The United States Preventive Services Task Force (USPSTF) is taking a proactive approach to the recommendation development process to ensure alignment with the needs of populations adversely affected by systemic racism.
On January 25, the USPSTF published the editorial The USPSTF Values Statement and Actions to Address Systemic Racism through Clinical Preventive Services in the Journal of the American Medical Association. Authored by members of the USPSTF, this editorial affirms that, while clinical preventive services improve health and wellbeing, systemic racism in the healthcare system prevents many Black, Indigenous, and Hispanic/Latino people from fully benefitting from these services. The editorial also advances a roadmap designed to address systemic racism and help eliminate health inequities.
- Consider race primarily as a social and not a biological construct and use consistent terminology throughout recommendation statements to reflect this view.
- Promote racial and ethnic diversity in addition to gender, geographic, and disciplinary diversity in membership and leadership of the USPSTF and foster a culture of diversity and inclusivity as an enduring value of the USPSTF. This will be assessed annually prior to soliciting nominations for new members and internally assigning leadership roles.
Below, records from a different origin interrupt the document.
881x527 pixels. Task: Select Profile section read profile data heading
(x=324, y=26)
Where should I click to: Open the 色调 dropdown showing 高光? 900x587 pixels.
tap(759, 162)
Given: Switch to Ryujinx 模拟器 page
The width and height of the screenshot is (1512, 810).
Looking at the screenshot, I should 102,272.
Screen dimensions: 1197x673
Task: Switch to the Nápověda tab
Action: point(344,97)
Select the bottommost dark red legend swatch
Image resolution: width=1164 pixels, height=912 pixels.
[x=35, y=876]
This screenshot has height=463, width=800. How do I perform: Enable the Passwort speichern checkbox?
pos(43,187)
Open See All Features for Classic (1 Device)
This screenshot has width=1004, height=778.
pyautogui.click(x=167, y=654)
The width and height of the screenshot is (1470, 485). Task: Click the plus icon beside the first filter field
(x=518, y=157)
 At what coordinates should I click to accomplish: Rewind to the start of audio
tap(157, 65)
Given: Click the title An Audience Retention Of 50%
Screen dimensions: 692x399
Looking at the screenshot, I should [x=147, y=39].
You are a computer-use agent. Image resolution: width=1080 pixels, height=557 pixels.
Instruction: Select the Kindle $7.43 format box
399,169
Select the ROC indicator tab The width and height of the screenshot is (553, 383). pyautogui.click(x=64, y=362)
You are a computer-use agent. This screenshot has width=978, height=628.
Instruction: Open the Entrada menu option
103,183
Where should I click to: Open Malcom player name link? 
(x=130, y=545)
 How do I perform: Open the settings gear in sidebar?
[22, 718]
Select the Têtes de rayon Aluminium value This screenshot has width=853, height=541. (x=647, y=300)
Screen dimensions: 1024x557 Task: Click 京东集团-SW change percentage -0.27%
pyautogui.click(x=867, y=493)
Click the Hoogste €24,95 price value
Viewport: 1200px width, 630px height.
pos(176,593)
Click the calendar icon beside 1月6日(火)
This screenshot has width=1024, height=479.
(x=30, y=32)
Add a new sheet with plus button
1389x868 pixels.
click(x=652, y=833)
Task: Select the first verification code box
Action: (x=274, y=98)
- Commission a review of the evidence, including an environmental scan and interviews with clinicians, researchers, community leaders, policy experts, other guideline developers, and patients from groups that are disproportionately affected to summarize the evidence on how systemic racism undermines the benefits of evidence-based clinical preventive services and causes preventable deaths. This will be completed by June 2021.
- Iteratively, update USPSTF methods to integrate the best evidence and consistently address evidence gaps for Black, Indigenous, and Hispanic/Latino populations. This includes measures to identify and track strategies to demonstrate progress in addressing health inequities regarding clinical preventive services.
- Use a consistent and transparent approach to communicate gaps in the evidence related to systemic racism in preventive care in Recommendation Statements and the USPSTF’s annual report to Congress. This includes an ongoing assessment of how the effects of systemic racism on the quality of the evidence and receipt of clinical preventive services perpetuate health inequities.
- Collaborate with other guideline-making bodies, professional societies, policy makers, and patient advocacy organizations on efforts to reduce the influence of systemic racism on health.
Additional information regarding USPSTF guideline development, key methods, and access to procedural manuals can be found on the USPSTF website.